- **GIVEN INSTRUCTION 1**: From the essay on global monetary power, extract the passage from "The origins of" up to and including "Special Drawing Rights." without changing a word.
- **GIVEN INSTRUCTION 2**: According to the essay on global monetary power, what does the small international influence of the Chinese yuan reflect?
- **GIVEN INSTRUCTION 3**: Rewrite the paragraph of the essay on global monetary power that begins "What of the euro" as a short bulleted list, keeping its main facts.

- **PASSAGE TO READ**:
========

The Evolving Architecture of Global Monetary Power

Jose P. RODRIGUEZ

6/5/25, 12:00 am

The Evolving Architecture of Global Monetary Power

The origins of today’s international monetary order lie in the historic Bretton Woods Conference of 1944. While conventional wisdom holds that the postwar system collapsed in 1971 when President Nixon severed the dollar’s convertibility to gold, the institutional foundations established at Bretton Woods remain remarkably intact. The International Monetary Fund continues to serve as a central forum for monetary coordination, balance-of-payments surveillance, and the provision of global liquidity through Special Drawing Rights.




Likewise, the World Bank remains active in financing development, and the Bank for International Settlements persists as a quiet but essential node of central bank cooperation. In this light, it is reductive to claim that Bretton Woods “ended” in the early 1970s. What ended was a gold-dollar link. In its place emerged a more flexible, yet still dollar-centric, system—a system in which the U.S. currency has not only survived but deepened its role as the linchpin of global finance.




What of the euro, or the Chinese yuan, or even the speculative BRICS currency? The euro, while significant, remains largely a regional currency with limited global reach. The yuan’s international influence remains conspicuously small, out of step with the size of China’s economy. This reflects Beijing’s unwillingness to liberalize its capital account—an essential step for a currency aspiring to reserve status. Meanwhile, a shared BRICS currency is more aspiration than reality. The challenge of reconciling the divergent political and economic interests of its member states makes the surrender of monetary sovereignty—required for a common currency—highly unlikely.




The international monetary system, now eight decades old, began with gold convertibility but survives today on the back of U.S. hegemonic power. Yet today’s world is far removed from the postwar era. Since the 1990s, East Asia has experienced dramatic economic transformations. The region’s so-called economic miracles—Japan, South Korea, Taiwan, Singapore, and later China—relied not on classical liberalism but on industrial policy, protectionism, and what economists term “neomercantilism.” These models contributed directly to the imbalances haunting the international economic landscape today.

========

- **COLLECTED MATERIAL**:
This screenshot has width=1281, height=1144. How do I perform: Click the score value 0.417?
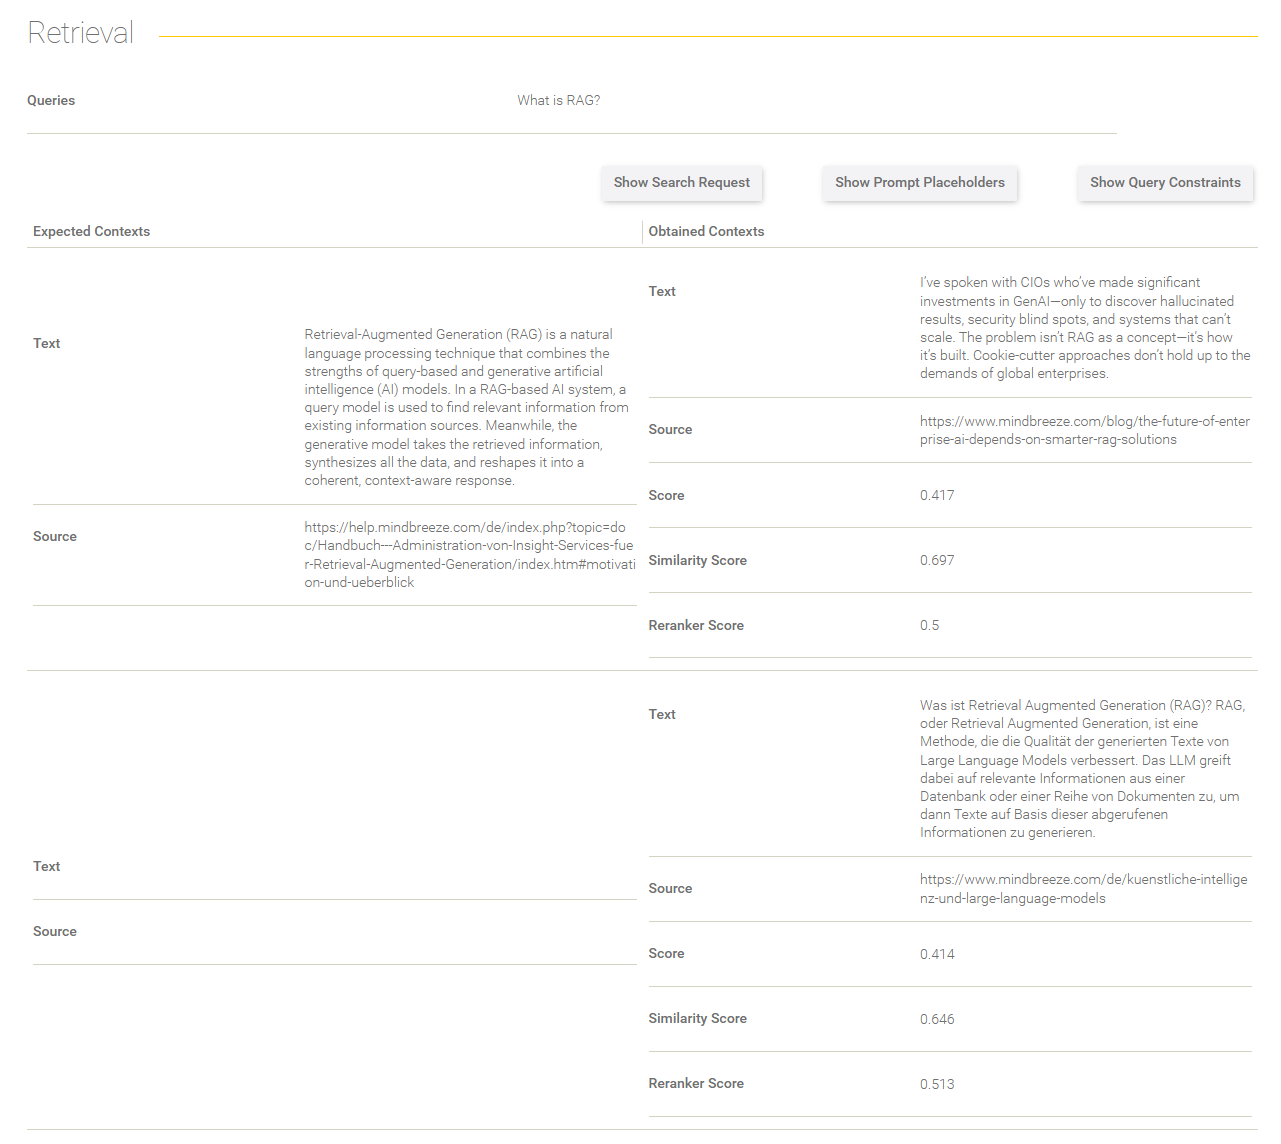coord(937,496)
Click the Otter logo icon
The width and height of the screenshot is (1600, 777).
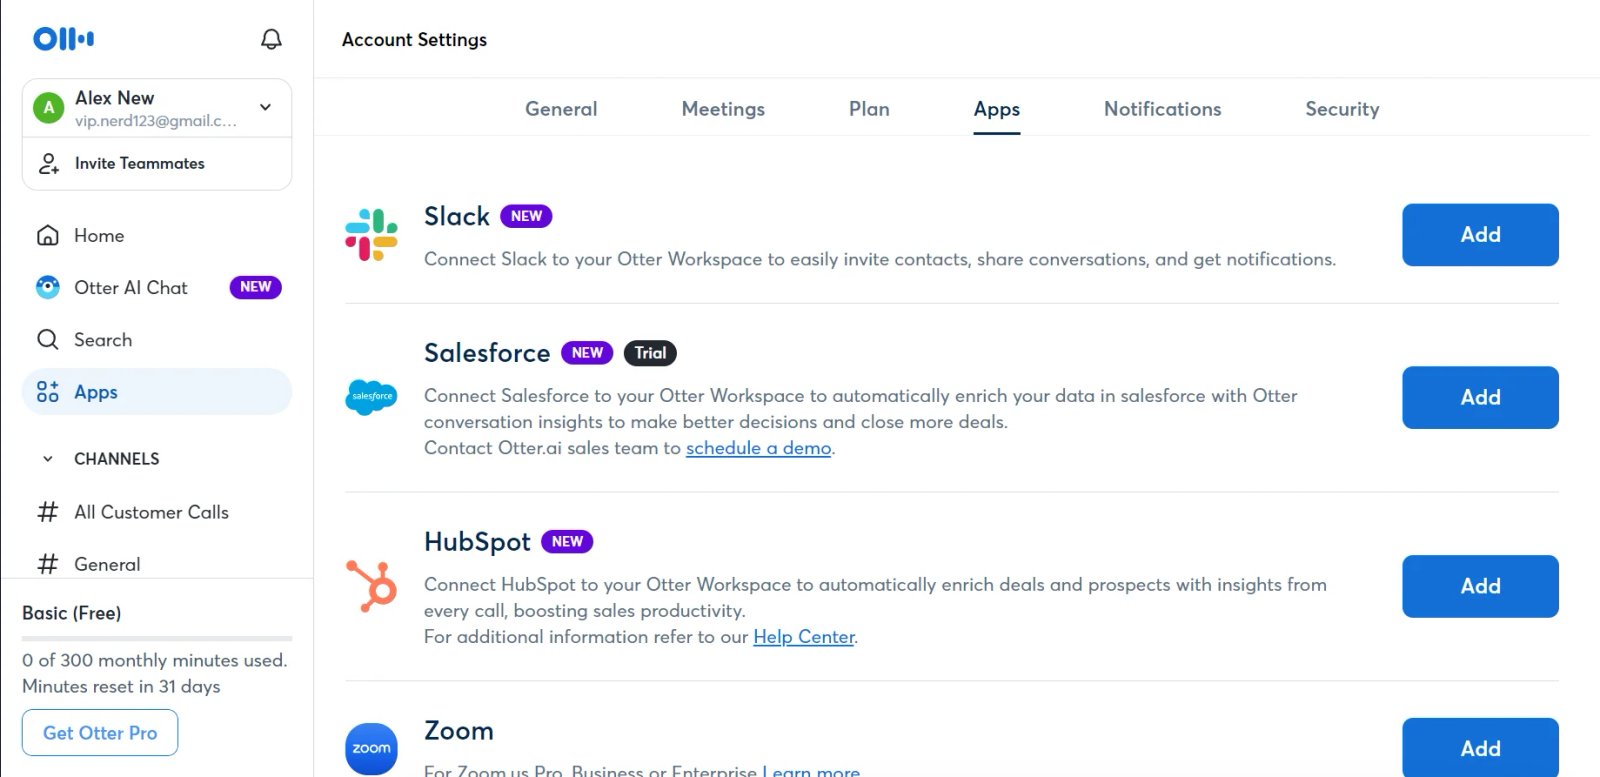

========

- **COMPLETE OUTPUT 1**:
The origins of today’s international monetary order lie in the historic Bretton Woods Conference of 1944. While conventional wisdom holds that the postwar system collapsed in 1971 when President Nixon severed the dollar’s convertibility to gold, the institutional foundations established at Bretton Woods remain remarkably intact. The International Monetary Fund continues to serve as a central forum for monetary coordination, balance-of-payments surveillance, and the provision of global liquidity through Special Drawing Rights.

- **COMPLETE OUTPUT 2**: It reflects Beijing's unwillingness to liberalize its capital account.

- **COMPLETE OUTPUT 3**:
- The euro is significant but remains largely a regional currency with limited global reach.
- The yuan's international influence is conspicuously small compared with the size of China's economy. This is because Beijing will not liberalize its capital account, an essential step for reserve status.
- A shared BRICS currency is more aspiration than reality. The member states' divergent political and economic interests make it highly unlikely that they would surrender the monetary sovereignty a common currency requires.